DailyMotion
Episode 1 The Conquest of Cold – opens in the 1600s when the nature of cold and even heat were a complete mystery. Are they different phenomena or aspects of some unified feature of nature? Are they added to a substance or qualities of the substance itself? The experiments that settled these questions helped stoke the Industrial Revolution, which exploited such fundamental insights as that heat always flows from hot to cold. The key moments in cold in this episode include: Cornelius Drebbel’s spooky trick of turning summer into winter for the English king, achieved in much the way that homemade ice cream is produced; Antoine Lavoisier’s battle with Count Benjamin Rumford over the caloric theory of heat, an intellectual contest set against the backdrop of the French Revolution, in which Lavoisier unfortunately lost his head; and Michael Faraday’s explosive experiments to liquefy gases, which established the principles that make refrigerators possible.
Episode 2 The Race For Absolute Zero – picks up the story in the late 19th century, when researchers plunged cold science to new lows as they succeeded in reaching the forbidding realm at which oxygen and then nitrogen liquefy.
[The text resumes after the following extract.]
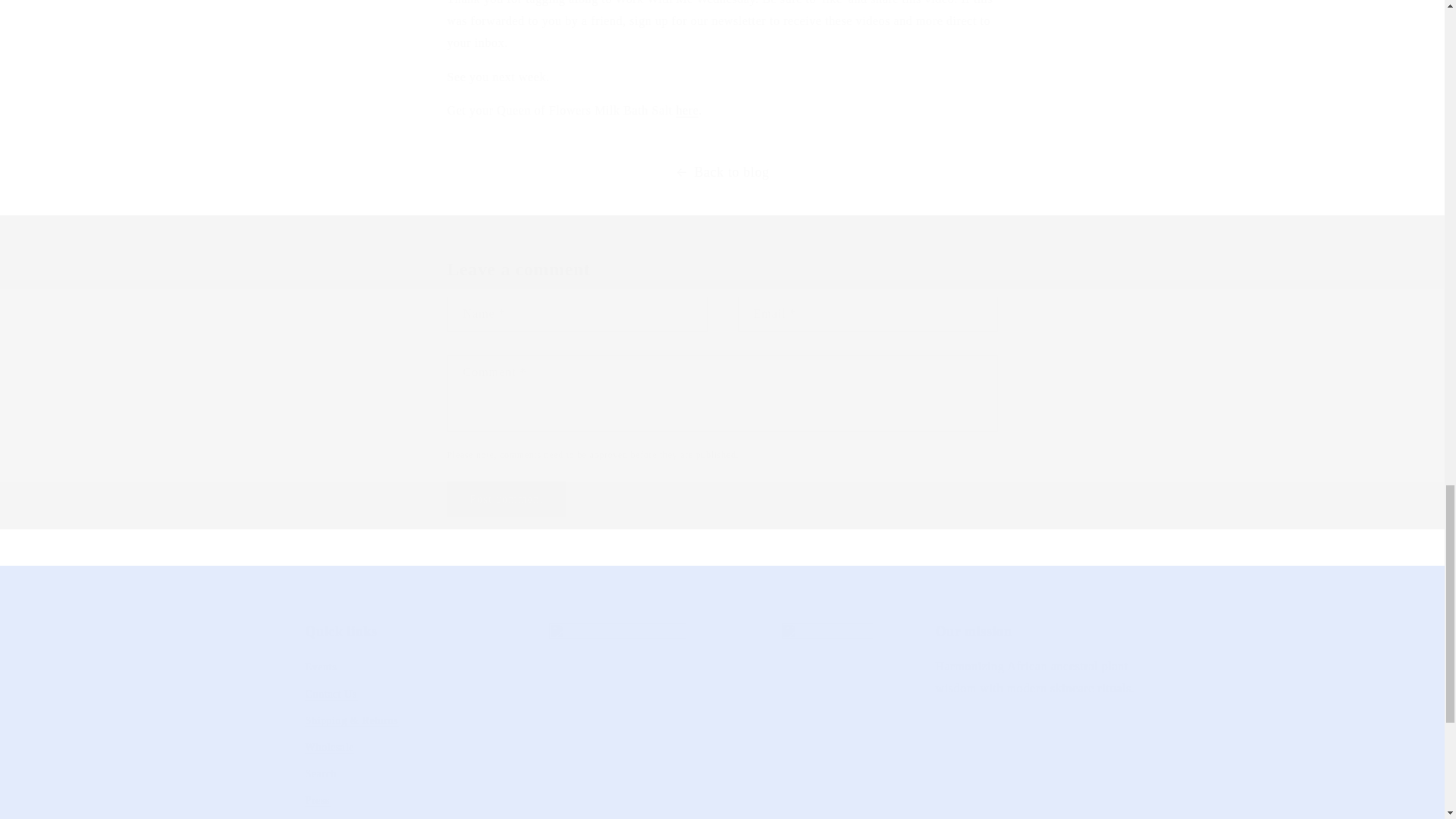
Post comment (506, 498)
Queen of Flowers Milk Bath Salt (686, 110)
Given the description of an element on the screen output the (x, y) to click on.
The master of this technology was Scottish chemist James Dewar, who pursued the holy grail of the field liquefying hydrogen at minus 253 C, just 20 degrees above absolute zero. When he succeeded, he faced the unexpected and even more daunting challenge of liquefying the newly discovered gas helium at a mere 5 degrees above absolute zero. However, he had a talented competitor Dutch physicist Heike Onnes and the ensuing race to the bottom of the temperature scale was as zealous as the contemporaneous race to the Earth’s poles. The end of the 20th century produced another low-temperature contest. No one had ever seen an exotic form of matter called a Bose Einstein condensate, which only forms at temperatures vanishingly close to absolute zero. But new techniques developed in the 1990s by Daniel Kleppner at the Massachusetts Institute of Technology set the stage for a race to create this truly bizarre substance and with it win the latest heat in the quest for cold.